● **RECORDS SHOWN**
============================================================

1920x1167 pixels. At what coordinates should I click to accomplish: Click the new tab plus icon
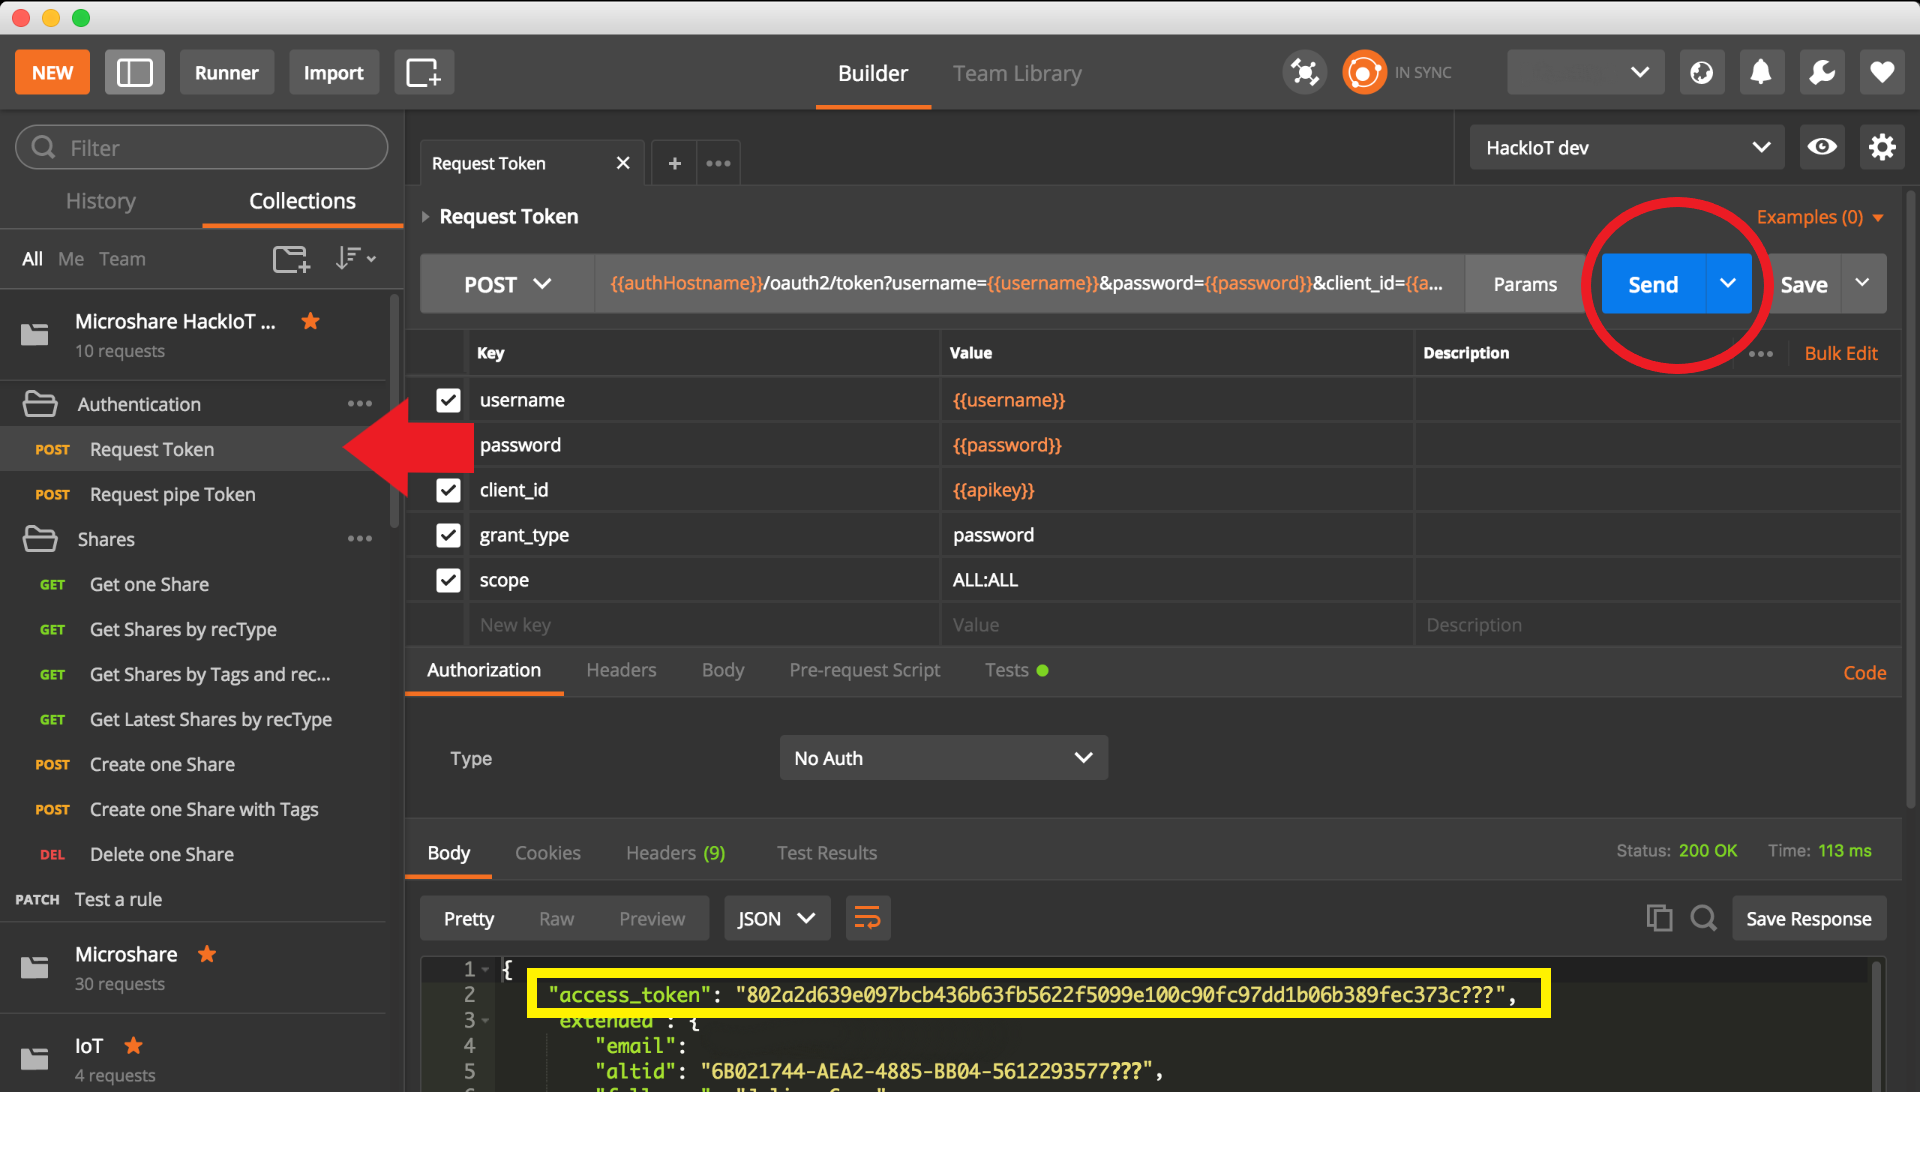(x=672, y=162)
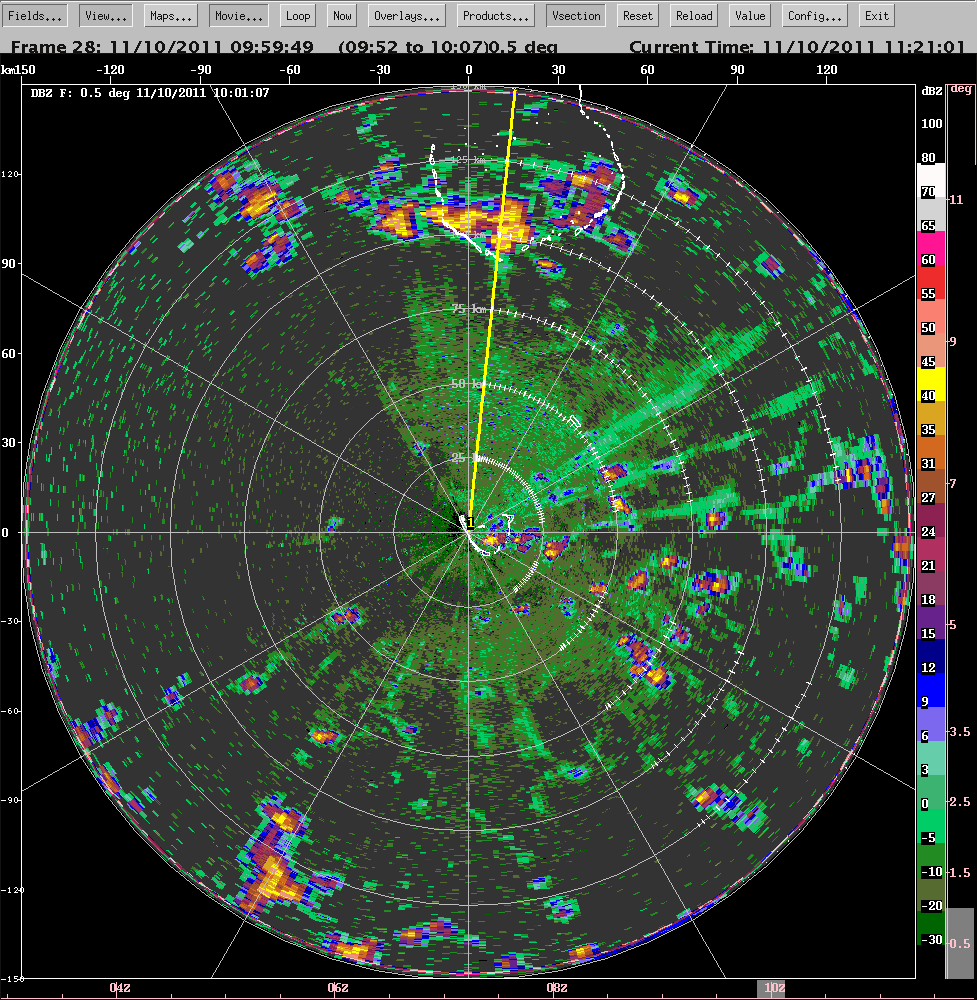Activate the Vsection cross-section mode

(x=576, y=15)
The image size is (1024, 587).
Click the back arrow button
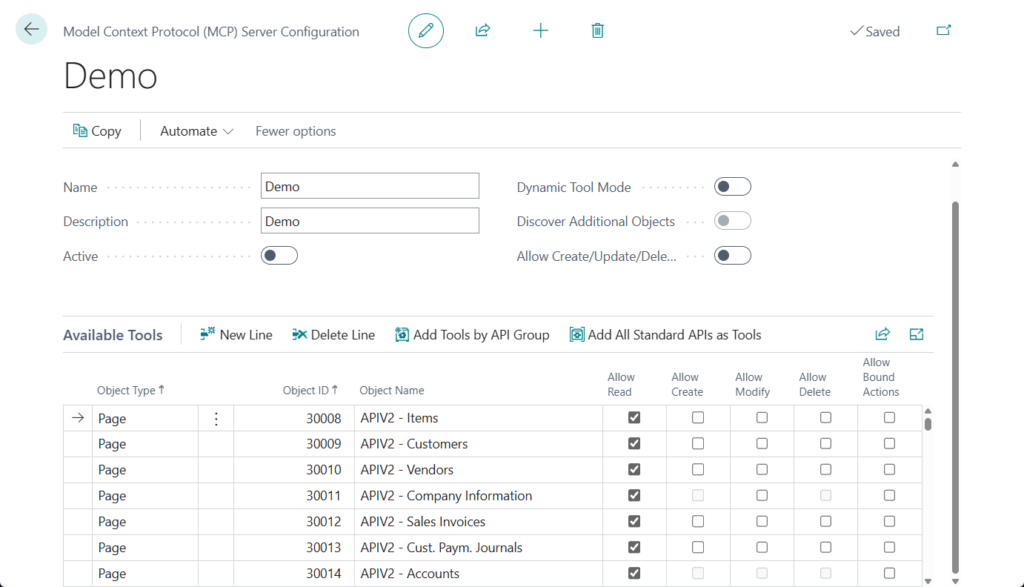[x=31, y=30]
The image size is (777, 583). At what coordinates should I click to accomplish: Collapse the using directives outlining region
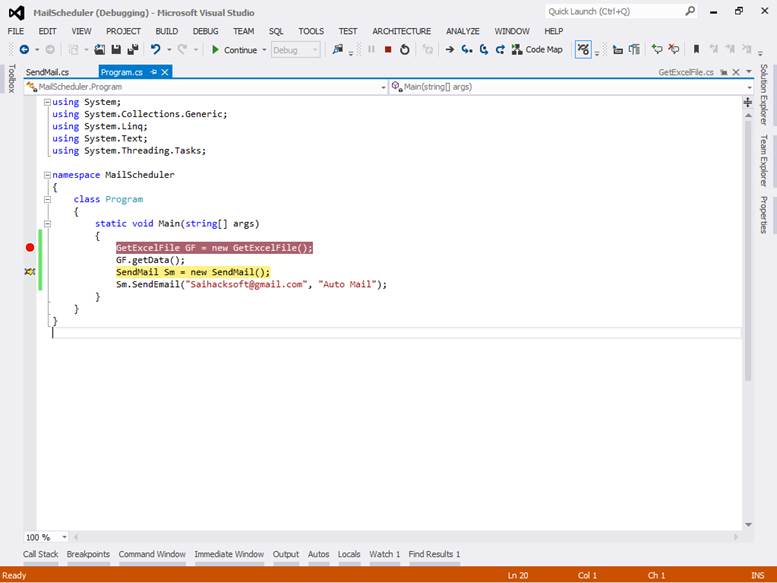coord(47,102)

============================================================

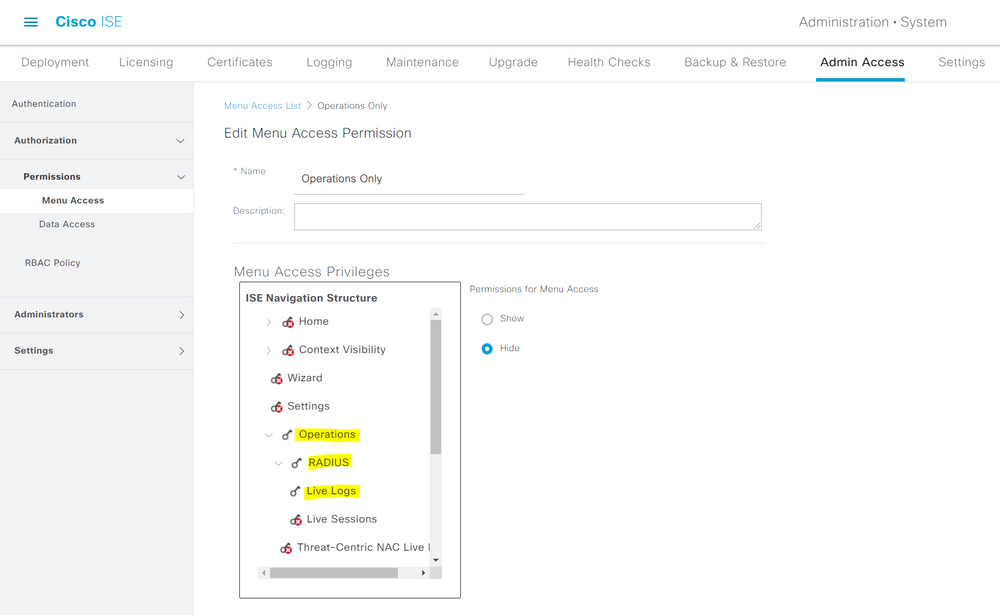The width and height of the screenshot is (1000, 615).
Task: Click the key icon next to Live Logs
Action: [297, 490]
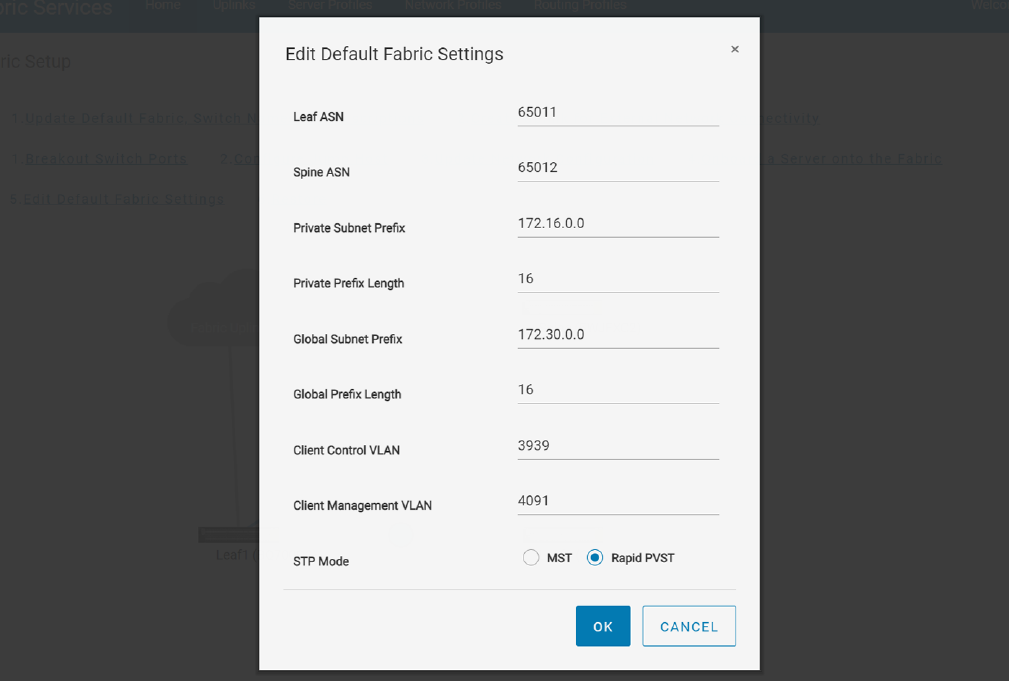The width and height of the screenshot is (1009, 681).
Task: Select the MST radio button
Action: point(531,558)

============================================================

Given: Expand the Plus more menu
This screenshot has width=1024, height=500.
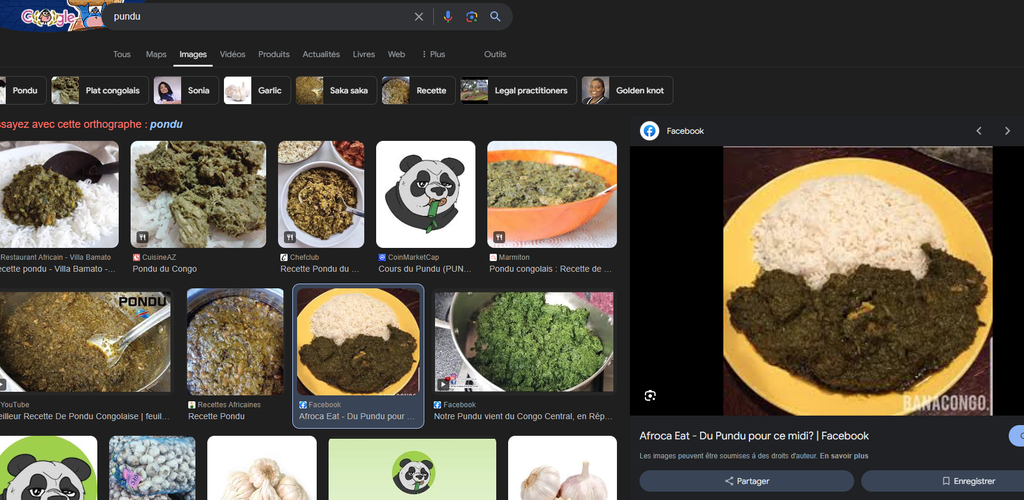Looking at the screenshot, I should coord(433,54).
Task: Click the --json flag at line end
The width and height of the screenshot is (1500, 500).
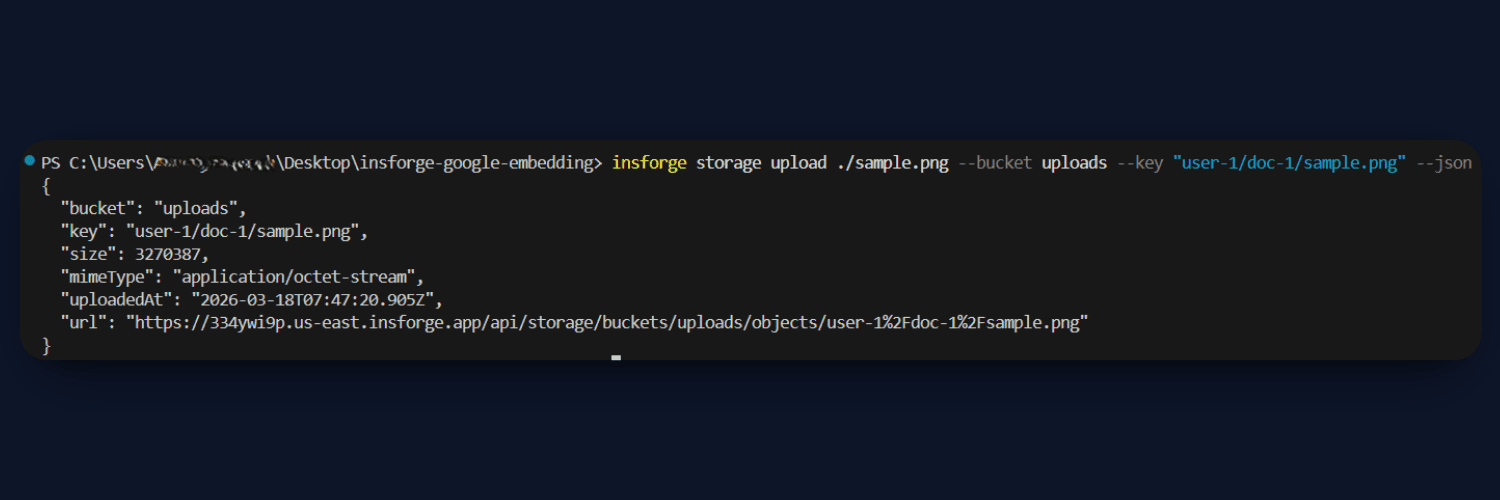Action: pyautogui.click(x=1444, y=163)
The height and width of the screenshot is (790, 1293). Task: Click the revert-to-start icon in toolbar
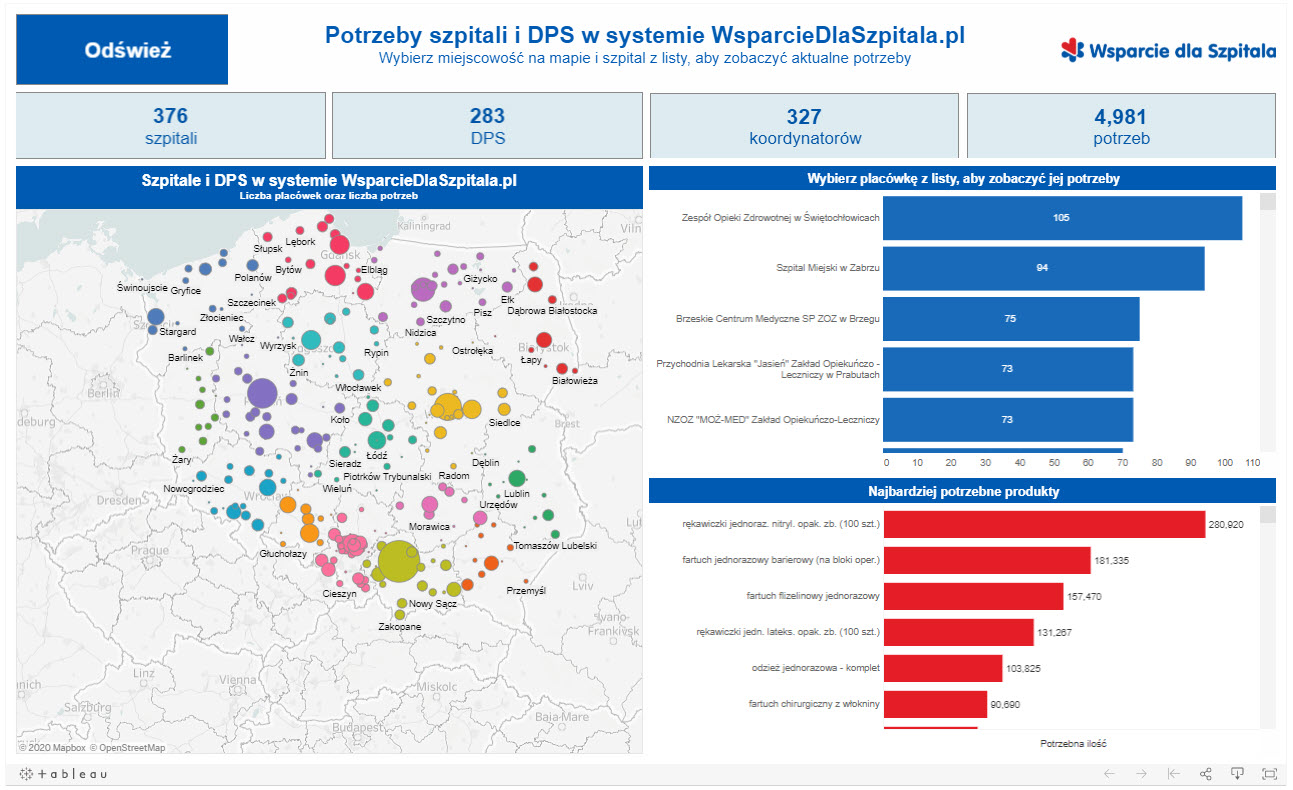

============================================================

Copy only these lines from the records above, exactly: the one with "Given: Expand the Plus more menu", the one with "The height and", and those between. Skip the pictures.

● **ANSWER SPACE**
Given: Expand the Plus more menu
This screenshot has width=1024, height=500.
Looking at the screenshot, I should coord(433,54).
Task: Click the --json flag at line end
The width and height of the screenshot is (1500, 500).
Action: pyautogui.click(x=1444, y=163)
The height and width of the screenshot is (790, 1293). Task: Click the revert-to-start icon in toolbar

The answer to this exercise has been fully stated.